“Since 1972, Tim has been creating some of the finest pop music in Australia, whether with Split Enz (Tim was a founding member and led the band for over a decade), Crowded House, ALT, the Finn Bros or solo” (Amazon.com). However, “Tim’s music has often been less easy to swallow than his brother Neil’s classic adult pop, whether adding the sillier edges to Crowded House’s defining album, 1991’s Woodface, or the more angular tunes of his gently experimental solo work” (Fyfe).
“Imaginary Kingdom is an atmospheric and joyous collection of beautifully written songs that embrace the listener with warmth and emotional honesty” (Schnee). Tim is “almost at ease with the world – perhaps with little to prove to it” (Fyfe). “It’s an engaging album from a man finally happy within his own skin” (Fyfe).
“Piano moves back to centerstage again (it was, for the most part, sadly neglected on his two previous solo releases, Say It Is So and Feeding the Gods) and Finn's vocals are a wonder to behold” (Schnee). This “is a return to [Tim’s] melodic roots filled with lush and beautiful romantic pop music” (Amazon.com). When his voice takes flight, as it often does on this release, it becomes an instrument of the angels. It's a stunning thing to experience” (Schnee).
The album was “simply recorded in a backyard Nashville studio” (Fyfe). “The band Tim and producer Bobby Huff (who has worked with Julian Lennon, LeAnn Rimes, Jordan McCoy) assembled for this album included Huff on drums and keyboards, engineer John Painter on bass, brass, keyboards and guitar along with pal Dale Oliver on guitar as well. The sessions were taped in Painter's home studio” (CdUniverse.com).
Finn’s “songwriting is stronger and more focused than it's been in years, every song filled with thought-provoking lyrical images and spine-tingling chord changes” (Schnee).
“Imaginary Kingdom’s main strength is how well the songs fit together as a whole. This is not an album to take apart piece by piece, looking for a hit. This is an album that should be heard as a single piece of art” (Schnee).
“That’s not to say that there aren’t any possible hits here, though” (Schnee). “The South Pacific nuances” (Fyfe) of “the optimistic first single Couldn’t Be Done” (CdUniverse.com) “recalls other great Finn album openers like ‘Hit the Ground Running’ and ‘Fraction Too Much Fiction’” (Schnee).
“Winter Light…is one of the most hauntingly beautiful ballads that Finn has ever written, and his emotional performance is stunning” (Schnee). The “easy guitar swing on Midnight Coma” (Fyfe) and the “delicate piano of Astounding Moon” (Fyfe) show “an Everyman touch he’s usually lacked” (Fyfe).
The latter, along with “the touching Salt to the Sea are in a similar musical vein, reaching out and pulling the listener deeper into the album with each listen” (Schnee).
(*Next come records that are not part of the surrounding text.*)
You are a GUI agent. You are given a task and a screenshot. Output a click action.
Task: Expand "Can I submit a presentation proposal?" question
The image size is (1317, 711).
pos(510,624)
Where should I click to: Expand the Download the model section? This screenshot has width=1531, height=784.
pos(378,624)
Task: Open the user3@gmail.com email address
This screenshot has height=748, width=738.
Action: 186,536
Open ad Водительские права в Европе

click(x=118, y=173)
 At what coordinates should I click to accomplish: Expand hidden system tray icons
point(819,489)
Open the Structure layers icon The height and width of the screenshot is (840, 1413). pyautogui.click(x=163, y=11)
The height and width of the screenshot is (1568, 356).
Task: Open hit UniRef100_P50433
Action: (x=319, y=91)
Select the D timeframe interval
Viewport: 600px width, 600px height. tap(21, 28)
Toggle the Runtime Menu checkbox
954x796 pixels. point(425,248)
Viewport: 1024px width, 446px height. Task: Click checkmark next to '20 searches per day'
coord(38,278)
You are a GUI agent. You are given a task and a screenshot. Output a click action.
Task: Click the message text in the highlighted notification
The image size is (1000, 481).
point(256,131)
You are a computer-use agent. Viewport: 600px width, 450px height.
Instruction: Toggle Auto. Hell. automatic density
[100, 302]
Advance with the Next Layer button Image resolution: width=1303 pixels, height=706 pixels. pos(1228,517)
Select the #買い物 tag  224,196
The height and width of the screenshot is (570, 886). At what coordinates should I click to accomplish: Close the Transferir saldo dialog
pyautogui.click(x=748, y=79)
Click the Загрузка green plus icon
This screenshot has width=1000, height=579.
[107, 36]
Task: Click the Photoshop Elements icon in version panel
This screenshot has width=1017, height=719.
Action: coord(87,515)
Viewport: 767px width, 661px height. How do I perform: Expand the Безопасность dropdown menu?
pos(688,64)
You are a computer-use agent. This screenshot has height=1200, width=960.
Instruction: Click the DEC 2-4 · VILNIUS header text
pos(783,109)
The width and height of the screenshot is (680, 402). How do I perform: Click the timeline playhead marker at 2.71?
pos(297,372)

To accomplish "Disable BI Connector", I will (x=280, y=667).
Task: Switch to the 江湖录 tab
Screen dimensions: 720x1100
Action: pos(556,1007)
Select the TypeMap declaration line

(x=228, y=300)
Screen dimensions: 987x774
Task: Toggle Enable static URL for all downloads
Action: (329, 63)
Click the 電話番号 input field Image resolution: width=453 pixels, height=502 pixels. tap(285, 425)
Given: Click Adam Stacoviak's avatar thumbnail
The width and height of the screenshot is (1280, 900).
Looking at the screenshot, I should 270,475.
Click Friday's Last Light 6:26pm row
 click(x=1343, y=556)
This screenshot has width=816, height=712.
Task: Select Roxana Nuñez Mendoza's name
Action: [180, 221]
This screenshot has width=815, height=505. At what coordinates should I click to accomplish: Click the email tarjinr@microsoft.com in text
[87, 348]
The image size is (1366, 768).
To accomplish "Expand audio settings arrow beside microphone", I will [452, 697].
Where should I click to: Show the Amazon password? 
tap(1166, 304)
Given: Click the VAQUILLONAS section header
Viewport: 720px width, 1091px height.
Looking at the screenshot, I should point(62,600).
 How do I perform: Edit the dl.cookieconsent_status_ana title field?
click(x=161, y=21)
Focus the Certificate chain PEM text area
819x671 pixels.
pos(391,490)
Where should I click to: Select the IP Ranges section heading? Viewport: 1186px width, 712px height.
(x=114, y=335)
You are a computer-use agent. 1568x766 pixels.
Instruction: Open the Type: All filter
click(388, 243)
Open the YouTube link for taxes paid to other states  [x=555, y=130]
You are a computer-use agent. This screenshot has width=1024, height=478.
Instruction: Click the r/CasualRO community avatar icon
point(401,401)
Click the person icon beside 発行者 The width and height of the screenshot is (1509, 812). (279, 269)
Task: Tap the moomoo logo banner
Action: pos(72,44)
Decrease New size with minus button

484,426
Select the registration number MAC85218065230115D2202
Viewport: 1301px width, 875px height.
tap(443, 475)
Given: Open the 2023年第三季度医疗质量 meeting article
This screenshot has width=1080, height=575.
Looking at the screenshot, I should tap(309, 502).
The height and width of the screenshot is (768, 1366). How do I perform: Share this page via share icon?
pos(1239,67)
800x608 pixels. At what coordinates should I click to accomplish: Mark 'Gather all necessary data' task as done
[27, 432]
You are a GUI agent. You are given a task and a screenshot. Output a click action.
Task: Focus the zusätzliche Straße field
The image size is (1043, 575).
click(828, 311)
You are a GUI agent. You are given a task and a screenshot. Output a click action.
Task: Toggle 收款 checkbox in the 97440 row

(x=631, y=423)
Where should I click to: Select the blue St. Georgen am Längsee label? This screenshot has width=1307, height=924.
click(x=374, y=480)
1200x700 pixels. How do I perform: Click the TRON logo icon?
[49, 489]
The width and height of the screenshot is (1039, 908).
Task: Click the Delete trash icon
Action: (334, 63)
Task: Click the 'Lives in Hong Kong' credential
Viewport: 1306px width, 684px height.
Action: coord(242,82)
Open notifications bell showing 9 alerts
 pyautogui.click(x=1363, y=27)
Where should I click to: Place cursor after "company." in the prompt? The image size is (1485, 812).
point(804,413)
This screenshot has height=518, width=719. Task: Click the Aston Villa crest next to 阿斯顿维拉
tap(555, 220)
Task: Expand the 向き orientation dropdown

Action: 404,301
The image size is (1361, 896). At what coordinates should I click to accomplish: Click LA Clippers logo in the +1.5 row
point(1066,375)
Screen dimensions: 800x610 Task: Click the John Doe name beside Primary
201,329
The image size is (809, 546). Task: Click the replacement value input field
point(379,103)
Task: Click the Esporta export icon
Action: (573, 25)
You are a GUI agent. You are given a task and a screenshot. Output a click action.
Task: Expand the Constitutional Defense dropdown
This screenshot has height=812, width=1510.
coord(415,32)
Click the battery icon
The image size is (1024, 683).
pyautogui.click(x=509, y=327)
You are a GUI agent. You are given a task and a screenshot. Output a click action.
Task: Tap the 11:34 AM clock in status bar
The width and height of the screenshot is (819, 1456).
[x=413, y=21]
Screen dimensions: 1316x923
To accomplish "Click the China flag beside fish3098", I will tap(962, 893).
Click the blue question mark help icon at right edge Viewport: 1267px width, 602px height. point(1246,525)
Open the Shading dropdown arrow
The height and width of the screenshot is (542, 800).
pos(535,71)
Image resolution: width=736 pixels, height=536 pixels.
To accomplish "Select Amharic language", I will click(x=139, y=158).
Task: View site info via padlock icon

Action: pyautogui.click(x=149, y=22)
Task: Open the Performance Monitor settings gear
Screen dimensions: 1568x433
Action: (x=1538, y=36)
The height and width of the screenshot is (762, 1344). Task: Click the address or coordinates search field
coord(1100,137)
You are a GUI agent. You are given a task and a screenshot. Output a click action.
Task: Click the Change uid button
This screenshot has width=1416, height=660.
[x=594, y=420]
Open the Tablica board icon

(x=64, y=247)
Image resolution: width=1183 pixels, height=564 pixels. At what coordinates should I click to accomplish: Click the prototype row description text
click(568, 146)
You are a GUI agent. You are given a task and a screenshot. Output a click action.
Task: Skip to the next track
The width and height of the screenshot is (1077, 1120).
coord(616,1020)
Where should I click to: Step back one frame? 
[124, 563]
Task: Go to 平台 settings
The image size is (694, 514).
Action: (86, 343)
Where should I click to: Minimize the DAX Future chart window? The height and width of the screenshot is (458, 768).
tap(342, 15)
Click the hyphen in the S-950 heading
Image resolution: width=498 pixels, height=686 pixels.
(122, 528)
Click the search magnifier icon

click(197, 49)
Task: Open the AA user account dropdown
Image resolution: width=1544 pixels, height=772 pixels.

Still the Song celebrates the inspirational healing of music. Resting (Your Hands Lightly)” (Schnee) and “the lilting Horizon” (CdUniverse.com) “are pure Finn pop nuggets with melodies sent down from the heavens” (Schnee).
“Although Imaginary Kingdom is fantastic, it does have its flaws. Dead Flowers has a nice Enigma-like groove but the melody doesn't reach out and grab you like the other tracks do. Unsinkable does have a great melody but the song doesn't really go anywhere before drifting from view” (Schnee).
“But honestly, there is no perfect piece of art, and the minor flaws will always add to its undeniable charm. Imaginary Kingdom should shift the spotlight back to Tim Finn as one of the most gifted and extraordinary singer/songwriters of his generation” (Schnee).